# Distribution of $2k \frac{Z^2}{\sum_{i=1}^k Y_i}$, where $Z \sim \operatorname{N}(0,1)$ and $Y \sim \operatorname{EXP}(2)$

I've come across this question while revising for finals:

Let $X \sim \operatorname{\Gamma}(k,2)$, $Y_i \sim \operatorname{EXP}(2)$, $Z \sim \operatorname{N}(0,1)$, where $Y_1, \cdots, Y_k$ are independent.

I've already successfully showed that $\sum_{i=1}^k Y_i \sim X \sim \operatorname{\Gamma}(k,2)$ and that as $k \rightarrow \infty$, $\frac{X-2k}{2 \sqrt{k}} \xrightarrow{d} \operatorname{N}(0,1)$ (via the Central Limit Theorem and that $X$ and $\sum_{i=1}^k Y_i$ have the same distribution).

But I get stuck while calculating $2k \frac{Z^2}{\sum_{i=1}^k Y_i}$. I know that $Z^2 \sim \chi^2(1)$, so the expression could have a $t$-distribution or an $F$- distribution, but I can't see how to relate $\frac{2k}{\sum_{i=1}^k Y_i}$ to a $\chi^2$-distributed random variable.

Any help is greatly appreciated.

• Note that $\chi^2$ distribution is a special case of gamma distribution.

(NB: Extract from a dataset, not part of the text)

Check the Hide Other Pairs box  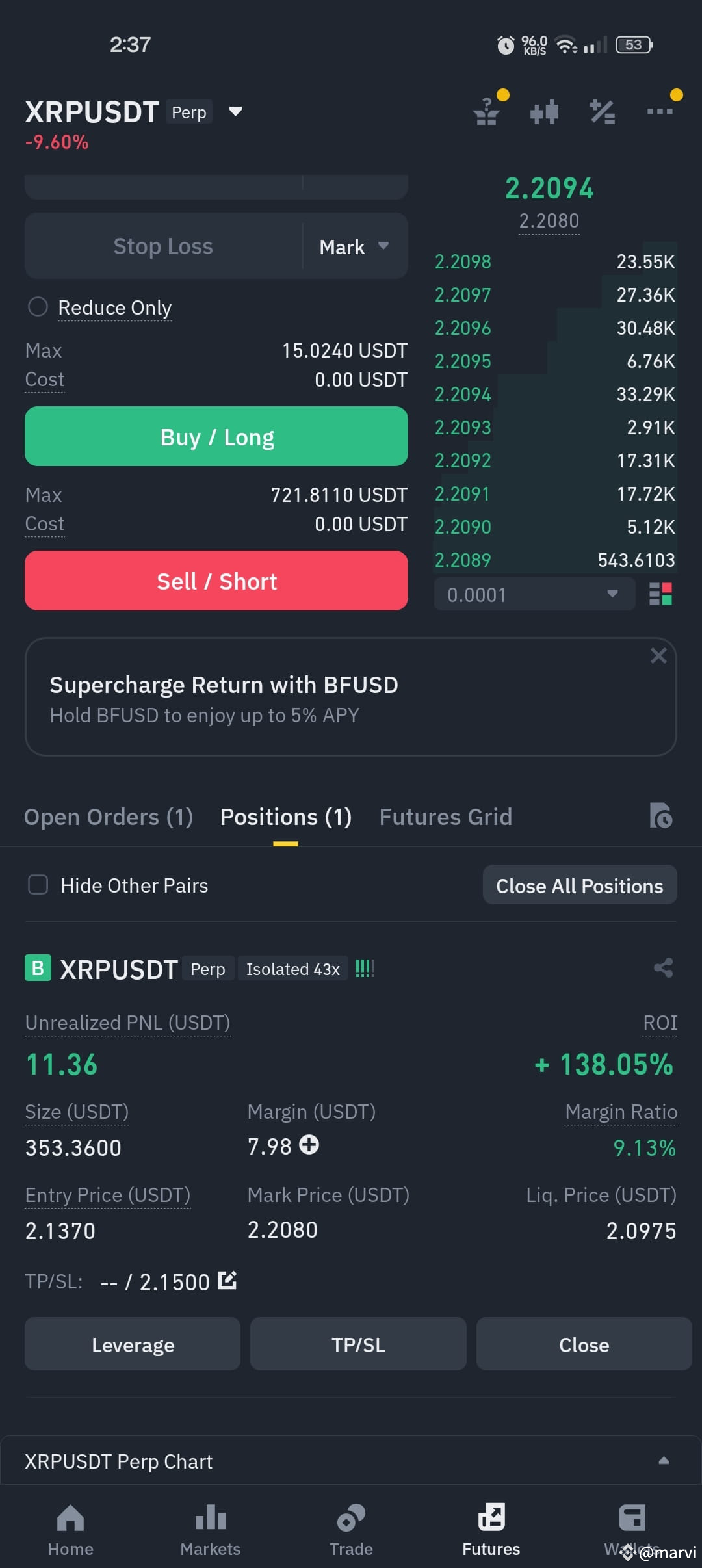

Can you check if this is indeed the special case? – BGM Apr 19 '18 at 16:24

Observe that $$\sum_{i=1}^k Y_i\sim\text{Gamma}(k,2)$$ But a $\text{Gamma}(k,2)$ is also equivalently a chi square distribution with $2k$ degrees of freedom whence $$\frac{Z^2}{(\sum_{i=1}^k Y_i)/2k}\sim F(1,2k)$$ assuming that $Z, Y_1,\dotsc, Y_k$ are independent.